Studying the Holocaust

I am often asked if the study of the Holocaust is compulsory in Australian, or at least Victorian, schools. Although many schools, as evidenced by the thousands of students who visit our Centre, do study the Holocaust, there is no guarantee that all students will. For some students, their first formal encounter with the Holocaust is in Year 8 or 9; for others it is in Year 11. The reasons for studying the Holocaust and visiting our Centre in conjunction with their studies are varied. Some come because of a text they are studying in an English class which deals with the Holocaust, such as Night, The Diary of Anne Frank, or The Boy in the Striped Pyjamas. Others come because of a history course. Sometimes it is a study of Religion and Society in a Year 11 VCE course which brings students, or a psychology course. Media studies and the study of films like Life is Beautiful or Schindler’s List call for a visit to the Centre.
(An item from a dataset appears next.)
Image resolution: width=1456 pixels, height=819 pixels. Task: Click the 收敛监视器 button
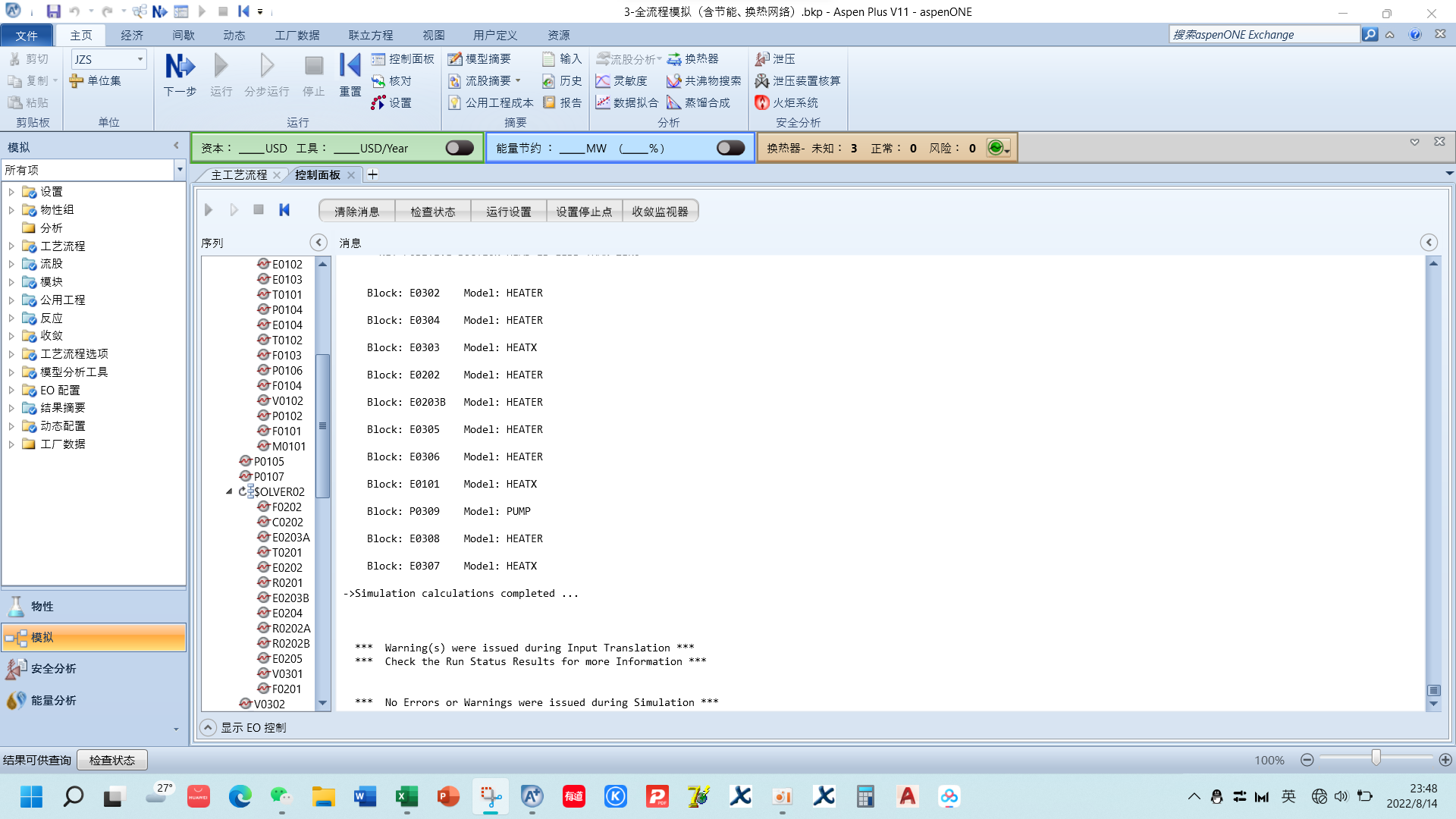pyautogui.click(x=660, y=212)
As the reasons vary, so too will the depth and breadth of the students’ learning.

In New South Wales, there is no mention of the Holocaust anywhere in their state curriculum – apart from a quote from a Holocaust survivor about the importance of learning history! (see http:// www.theaustralian.news.com.au/ story/0,25197,23996561-12332,00. html)   Of course, this does not mean that the Holocaust will not be studied, but rather that the decision is up to each school and its teachers.
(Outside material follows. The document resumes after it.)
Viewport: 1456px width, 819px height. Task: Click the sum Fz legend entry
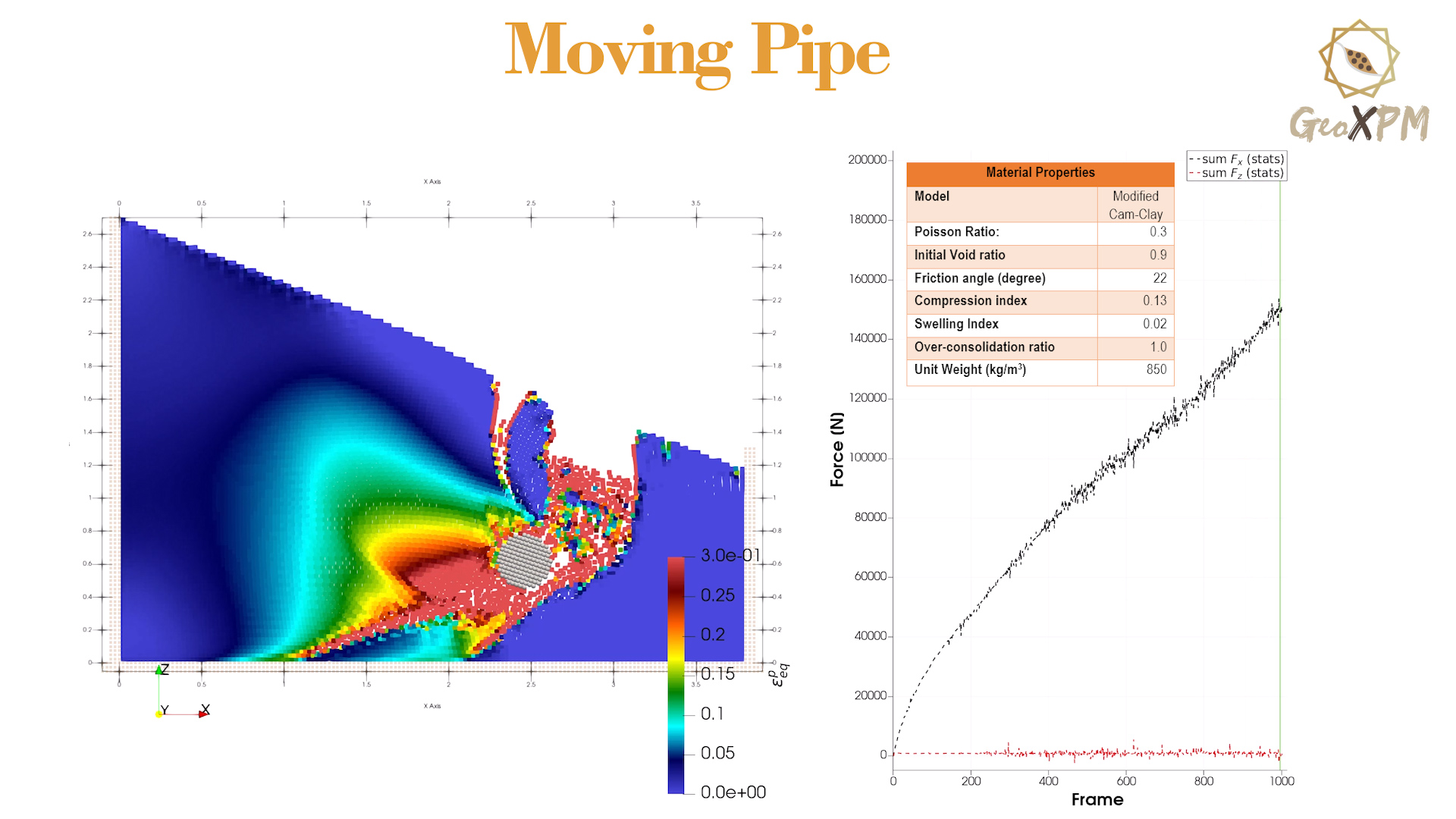1237,173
To complicate matters, many teachers, through no fault of their own, have only a cursory knowledge of the Holocaust. Thus, teaching the Holocaust first requires a crash course in the basic facts, figures, names and events. Even then, the Holocaust demands its own unique pedagogic strategy and methodology. In short, even if all students did study the Holocaust, their learning would certainly be varied.
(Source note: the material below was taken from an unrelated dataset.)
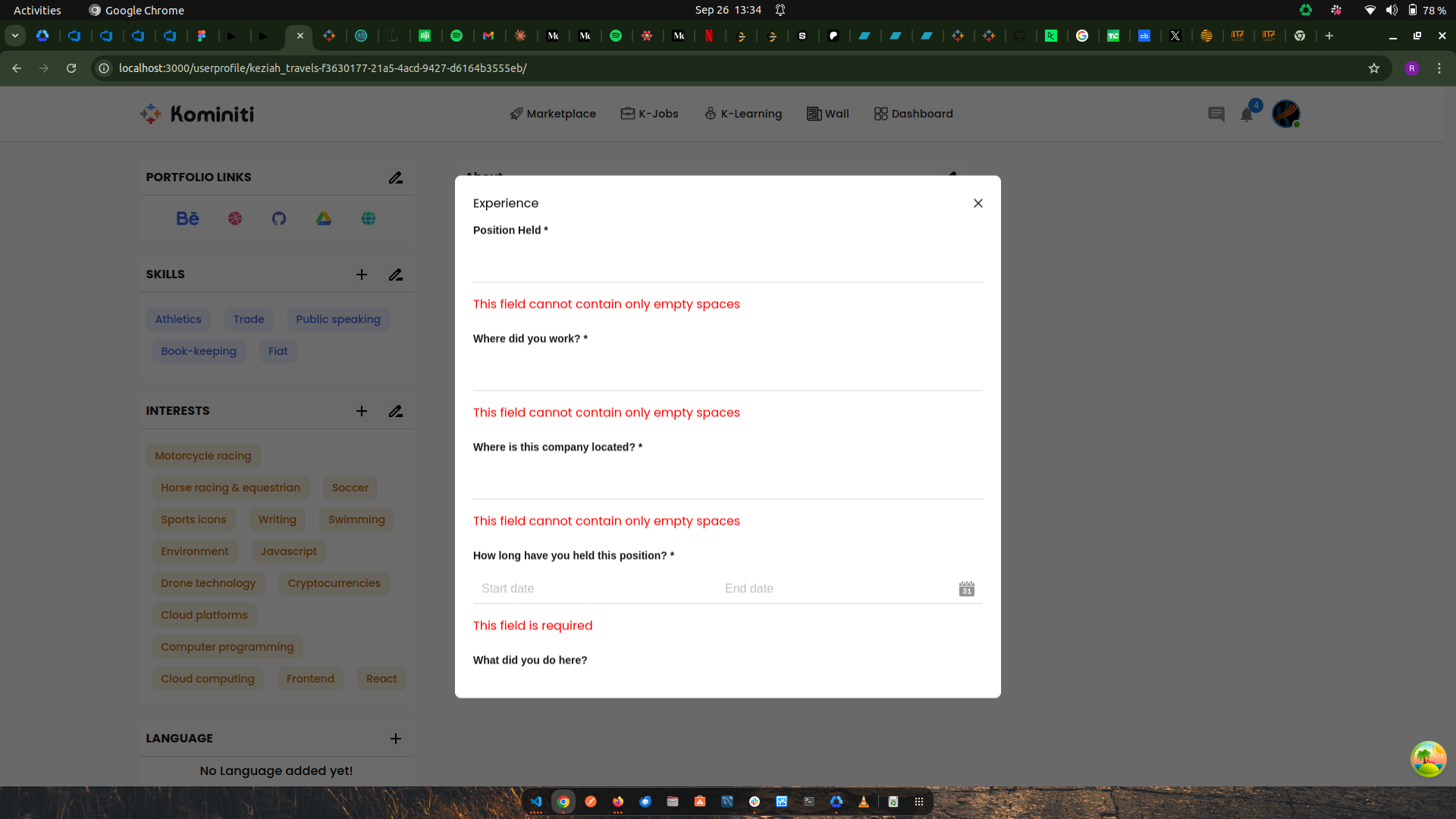Add a new language with plus
The height and width of the screenshot is (819, 1456).
point(396,739)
Considering all this, we might be encouraged by the news that it is the intention of the Australian Government to formulate a national curriculum, which will help ensure uniformity across the nation regarding the subjects and topics Australian students learn. Since our national student body is not even as large as that in some major American cities which would have a uniform curriculum, this seems like a reasonable idea for Australian students.

The draft papers for a national history curriculum indicate that the Holocaust ‘will be studied in its own right’. Our first response might understandably be: ‘Wonderful! No more gaps in students’ knowledge, particularly about the most important and tragic events humanity has experienced.’ However, a reading of the draft for the history curriculum, available at http://www.ncb.org.au/our_work/ preparing_for_2009.htm raises some interesting questions and serious concerns.

In the draft document, regarding Unit 4: Australia and the Modern World (1901-present) we read:

The Holocaust that Hitler and the Nazis inflicted on European Jewry will be studied in its own right. Its enduring consequences will also be considered, including the international turn against racism, the United Nations Declaration of Human Rights, the establishment of Israel and its effects on Palestinians, and the development of protocols on refugees. Postwar movements of national liberation and decolonization will be considered.

In one brief paragraph the authors of this draft conflate the Holocaust, Israel, Palestinians and refugees. This raises numerous concerns and questions:

• No other mention of Israel exists anywhere in the draft document. The history of Zionism, its legitimacy as a national movement of the Jewish people, no different than any other people’s national movement, is ignored.

• It appears that the only reason for the establishment of the State of Israel is the Holocaust. It is assumed that its creation can only be viewed as a direct outcome of the Holocaust. This ignores the dynamics of the previous seventy-five years, from 1880 onwards, including European anti-Semitism, not to mention the thousands of years Jews have yearned and prayed for a return to Eretz Israel.Will the fate of the survivors, and the Holocaust’s ‘enduring consequences’ on their lives be studied? Or is the Holocaust’s enduring consequence only that of the effects on Palestinians?

• Is the Palestinians’ political and social situation only due to the Holocaust? The dynamics of the establishment of the State of Israel also include the refusal of the Arab world to live in peace with the nascent state, and the subsequent War of Independence. Will this and its consequences be considered?

• We have recently read events in Gaza compared to the Holocaust. The Israeli Defence Force is compared to the evil perpetrators of the Holocaust, and claims of war crimes and genocide are bandied about with impunity. Israel is seen to be a punishment inflicted on Palestinians for the sins of Europe. This diminishes the horror of the Holocaust and prevents rational discourse about the Middle East in its own right.

Thus, while it is encouraging that this draft calls for the Holocaust to be studied in its own right, it is so important that the Holocaust not be used to perpetuate inaccurate or even non-existent connections between this unique tragedy in human history and the complexities of the Middle East.

There is much more to discuss and query regarding this draft document, and together with colleagues from the Jewish Museum of Australia, the Jewish day schools and our universities, a response to the draft is being developed. I will try to keep you apprised of developments.